§ Records for the task:

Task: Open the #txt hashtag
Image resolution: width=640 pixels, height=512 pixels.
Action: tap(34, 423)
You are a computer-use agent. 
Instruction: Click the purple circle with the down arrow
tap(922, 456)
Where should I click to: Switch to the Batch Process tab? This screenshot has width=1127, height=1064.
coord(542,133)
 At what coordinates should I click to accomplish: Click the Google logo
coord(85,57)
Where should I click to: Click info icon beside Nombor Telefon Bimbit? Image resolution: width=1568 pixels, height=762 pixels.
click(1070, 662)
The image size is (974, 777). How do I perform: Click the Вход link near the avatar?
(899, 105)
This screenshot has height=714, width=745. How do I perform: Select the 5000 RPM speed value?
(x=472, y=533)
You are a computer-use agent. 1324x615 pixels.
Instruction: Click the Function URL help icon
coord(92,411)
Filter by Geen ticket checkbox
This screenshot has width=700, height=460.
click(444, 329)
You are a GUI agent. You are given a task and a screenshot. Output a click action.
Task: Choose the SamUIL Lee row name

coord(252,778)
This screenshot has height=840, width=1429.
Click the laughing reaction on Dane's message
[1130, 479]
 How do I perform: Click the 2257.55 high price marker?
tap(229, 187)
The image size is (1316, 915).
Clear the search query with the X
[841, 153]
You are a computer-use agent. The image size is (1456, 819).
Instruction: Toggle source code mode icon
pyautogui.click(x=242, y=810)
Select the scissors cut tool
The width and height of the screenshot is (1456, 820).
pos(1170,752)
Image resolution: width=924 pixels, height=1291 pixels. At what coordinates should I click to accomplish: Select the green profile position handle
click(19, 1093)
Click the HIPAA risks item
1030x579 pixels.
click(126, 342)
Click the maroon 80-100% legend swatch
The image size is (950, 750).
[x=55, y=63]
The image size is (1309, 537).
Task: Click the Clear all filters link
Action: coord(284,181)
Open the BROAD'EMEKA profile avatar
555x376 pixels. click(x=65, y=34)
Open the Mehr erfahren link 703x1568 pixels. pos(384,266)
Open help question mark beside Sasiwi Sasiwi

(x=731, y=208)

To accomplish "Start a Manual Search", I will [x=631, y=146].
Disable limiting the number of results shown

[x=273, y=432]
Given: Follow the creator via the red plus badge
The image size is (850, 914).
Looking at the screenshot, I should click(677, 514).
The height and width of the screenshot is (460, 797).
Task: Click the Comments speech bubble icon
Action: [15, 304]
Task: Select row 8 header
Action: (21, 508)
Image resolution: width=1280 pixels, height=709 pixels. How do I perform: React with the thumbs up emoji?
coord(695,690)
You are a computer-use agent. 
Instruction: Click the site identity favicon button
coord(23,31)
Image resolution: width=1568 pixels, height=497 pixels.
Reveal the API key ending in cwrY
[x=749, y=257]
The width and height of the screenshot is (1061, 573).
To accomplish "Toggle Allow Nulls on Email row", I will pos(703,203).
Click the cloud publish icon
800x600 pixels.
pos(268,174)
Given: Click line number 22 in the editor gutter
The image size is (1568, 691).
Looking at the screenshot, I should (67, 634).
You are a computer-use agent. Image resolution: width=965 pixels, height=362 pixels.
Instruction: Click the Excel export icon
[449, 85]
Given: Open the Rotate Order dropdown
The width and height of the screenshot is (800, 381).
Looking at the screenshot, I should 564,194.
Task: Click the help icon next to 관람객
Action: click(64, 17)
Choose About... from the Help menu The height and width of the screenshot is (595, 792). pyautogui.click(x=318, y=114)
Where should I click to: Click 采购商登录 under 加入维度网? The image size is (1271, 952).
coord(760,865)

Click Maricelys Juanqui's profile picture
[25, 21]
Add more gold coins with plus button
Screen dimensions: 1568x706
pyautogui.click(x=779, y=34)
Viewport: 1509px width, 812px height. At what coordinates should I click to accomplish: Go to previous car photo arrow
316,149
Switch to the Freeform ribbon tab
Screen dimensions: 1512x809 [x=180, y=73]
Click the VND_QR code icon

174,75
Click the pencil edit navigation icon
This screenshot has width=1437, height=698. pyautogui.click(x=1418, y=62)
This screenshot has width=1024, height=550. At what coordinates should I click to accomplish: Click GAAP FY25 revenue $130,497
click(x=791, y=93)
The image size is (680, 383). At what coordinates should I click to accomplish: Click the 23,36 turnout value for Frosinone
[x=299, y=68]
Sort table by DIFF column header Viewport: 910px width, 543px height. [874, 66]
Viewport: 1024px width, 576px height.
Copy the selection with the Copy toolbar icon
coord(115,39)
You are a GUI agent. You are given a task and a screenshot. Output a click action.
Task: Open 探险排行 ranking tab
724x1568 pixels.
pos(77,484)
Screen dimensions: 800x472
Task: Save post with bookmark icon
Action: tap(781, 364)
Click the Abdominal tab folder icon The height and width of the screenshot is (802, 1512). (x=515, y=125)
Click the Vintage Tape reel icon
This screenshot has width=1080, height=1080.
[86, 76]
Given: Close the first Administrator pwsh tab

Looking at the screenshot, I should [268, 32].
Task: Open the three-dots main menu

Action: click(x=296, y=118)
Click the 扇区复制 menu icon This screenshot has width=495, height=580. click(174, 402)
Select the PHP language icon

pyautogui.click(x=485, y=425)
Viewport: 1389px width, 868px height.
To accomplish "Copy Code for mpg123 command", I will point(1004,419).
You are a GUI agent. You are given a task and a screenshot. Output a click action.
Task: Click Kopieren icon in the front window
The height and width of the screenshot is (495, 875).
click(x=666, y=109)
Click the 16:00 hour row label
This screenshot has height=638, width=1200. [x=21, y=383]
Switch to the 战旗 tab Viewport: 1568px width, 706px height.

§ What is required: Turn every line of the entries above into one string in a JSON list, skipping blank lines.

§ Complete output:
[
  "Task: Open the #txt hashtag",
  "Image resolution: width=640 pixels, height=512 pixels.",
  "Action: tap(34, 423)",
  "You are a computer-use agent. ",
  "Instruction: Click the purple circle with the down arrow",
  "tap(922, 456)",
  "Where should I click to: Switch to the Batch Process tab? This screenshot has width=1127, height=1064.",
  "coord(542,133)",
  " At what coordinates should I click to accomplish: Click the Google logo",
  "coord(85,57)",
  "Where should I click to: Click info icon beside Nombor Telefon Bimbit? Image resolution: width=1568 pixels, height=762 pixels.",
  "click(1070, 662)",
  "The image size is (974, 777). How do I perform: Click the Вход link near the avatar?",
  "(899, 105)",
  "This screenshot has height=714, width=745. How do I perform: Select the 5000 RPM speed value?",
  "(x=472, y=533)",
  "You are a computer-use agent. 1324x615 pixels.",
  "Instruction: Click the Function URL help icon",
  "coord(92,411)",
  "Filter by Geen ticket checkbox",
  "This screenshot has width=700, height=460.",
  "click(444, 329)",
  "You are a GUI agent. You are given a task and a screenshot. Output a click action.",
  "Task: Choose the SamUIL Lee row name",
  "coord(252,778)",
  "This screenshot has height=840, width=1429.",
  "Click the laughing reaction on Dane's message",
  "[1130, 479]",
  " How do I perform: Click the 2257.55 high price marker?",
  "tap(229, 187)",
  "The image size is (1316, 915).",
  "Clear the search query with the X",
  "[841, 153]",
  "You are a computer-use agent. The image size is (1456, 819).",
  "Instruction: Toggle source code mode icon",
  "pyautogui.click(x=242, y=810)",
  "Select the scissors cut tool",
  "The width and height of the screenshot is (1456, 820).",
  "pos(1170,752)",
  "Image resolution: width=924 pixels, height=1291 pixels. At what coordinates should I click to accomplish: Select the green profile position handle",
  "click(19, 1093)",
  "Click the HIPAA risks item",
  "1030x579 pixels.",
  "click(126, 342)",
  "Click the maroon 80-100% legend swatch",
  "The image size is (950, 750).",
  "[x=55, y=63]",
  "The image size is (1309, 537).",
  "Task: Click the Clear all filters link",
  "Action: coord(284,181)",
  "Open the BROAD'EMEKA profile avatar",
  "555x376 pixels. click(x=65, y=34)",
  "Open the Mehr erfahren link 703x1568 pixels. pos(384,266)",
  "Open help question mark beside Sasiwi Sasiwi",
  "(x=731, y=208)",
  "To accomplish \"Start a Manual Search\", I will [x=631, y=146].",
  "Disable limiting the number of results shown",
  "[x=273, y=432]",
  "Given: Follow the creator via the red plus badge",
  "The image size is (850, 914).",
  "Looking at the screenshot, I should click(677, 514).",
  "The height and width of the screenshot is (460, 797).",
  "Task: Click the Comments speech bubble icon",
  "Action: [15, 304]",
  "Task: Select row 8 header",
  "Action: (21, 508)",
  "Image resolution: width=1280 pixels, height=709 pixels. How do I perform: React with the thumbs up emoji?",
  "coord(695,690)",
  "You are a computer-use agent. ",
  "Instruction: Click the site identity favicon button",
  "coord(23,31)",
  "Image resolution: width=1568 pixels, height=497 pixels.",
  "Reveal the API key ending in cwrY",
  "[x=749, y=257]",
  "The width and height of the screenshot is (1061, 573).",
  "To accomplish \"Toggle Allow Nulls on Email row\", I will pos(703,203).",
  "Click the cloud publish icon",
  "800x600 pixels.",
  "pos(268,174)",
  "Given: Click line number 22 in the editor gutter",
  "The image size is (1568, 691).",
  "Looking at the screenshot, I should (67, 634).",
  "You are a computer-use agent. Image resolution: width=965 pixels, height=362 pixels.",
  "Instruction: Click the Excel export icon",
  "[449, 85]",
  "Given: Open the Rotate Order dropdown",
  "The width and height of the screenshot is (800, 381).",
  "Looking at the screenshot, I should 564,194.",
  "Task: Click the help icon next to 관람객",
  "Action: click(64, 17)",
  "Choose About... from the Help menu The height and width of the screenshot is (595, 792). pyautogui.click(x=318, y=114)",
  "Where should I click to: Click 采购商登录 under 加入维度网? The image size is (1271, 952).",
  "coord(760,865)",
  "Click Maricelys Juanqui's profile picture",
  "[25, 21]",
  "Add more gold coins with plus button",
  "Screen dimensions: 1568x706",
  "pyautogui.click(x=779, y=34)",
  "Viewport: 1509px width, 812px height. At what coordinates should I click to accomplish: Go to previous car photo arrow",
  "316,149",
  "Switch to the Freeform ribbon tab",
  "Screen dimensions: 1512x809 [x=180, y=73]",
  "Click the VND_QR code icon",
  "174,75",
  "Click the pencil edit navigation icon",
  "This screenshot has width=1437, height=698. pyautogui.click(x=1418, y=62)",
  "This screenshot has width=1024, height=550. At what coordinates should I click to accomplish: Click GAAP FY25 revenue $130,497",
  "click(x=791, y=93)",
  "The image size is (680, 383). At what coordinates should I click to accomplish: Click the 23,36 turnout value for Frosinone",
  "[x=299, y=68]",
  "Sort table by DIFF column header Viewport: 910px width, 543px height. [874, 66]",
  "Viewport: 1024px width, 576px height.",
  "Copy the selection with the Copy toolbar icon",
  "coord(115,39)",
  "You are a GUI agent. You are given a task and a screenshot. Output a click action.",
  "Task: Open 探险排行 ranking tab",
  "724x1568 pixels.",
  "pos(77,484)",
  "Screen dimensions: 800x472",
  "Task: Save post with bookmark icon",
  "Action: tap(781, 364)",
  "Click the Abdominal tab folder icon The height and width of the screenshot is (802, 1512). (x=515, y=125)",
  "Click the Vintage Tape reel icon",
  "This screenshot has width=1080, height=1080.",
  "[86, 76]",
  "Given: Close the first Administrator pwsh tab",
  "Looking at the screenshot, I should [268, 32].",
  "Task: Open the three-dots main menu",
  "Action: click(x=296, y=118)",
  "Click the 扇区复制 menu icon This screenshot has width=495, height=580. click(174, 402)",
  "Select the PHP language icon",
  "pyautogui.click(x=485, y=425)",
  "Viewport: 1389px width, 868px height.",
  "To accomplish \"Copy Code for mpg123 command\", I will point(1004,419).",
  "You are a GUI agent. You are given a task and a screenshot. Output a click action.",
  "Task: Click Kopieren icon in the front window",
  "The height and width of the screenshot is (495, 875).",
  "click(x=666, y=109)",
  "Click the 16:00 hour row label",
  "This screenshot has height=638, width=1200. [x=21, y=383]",
  "Switch to the 战旗 tab Viewport: 1568px width, 706px height."
]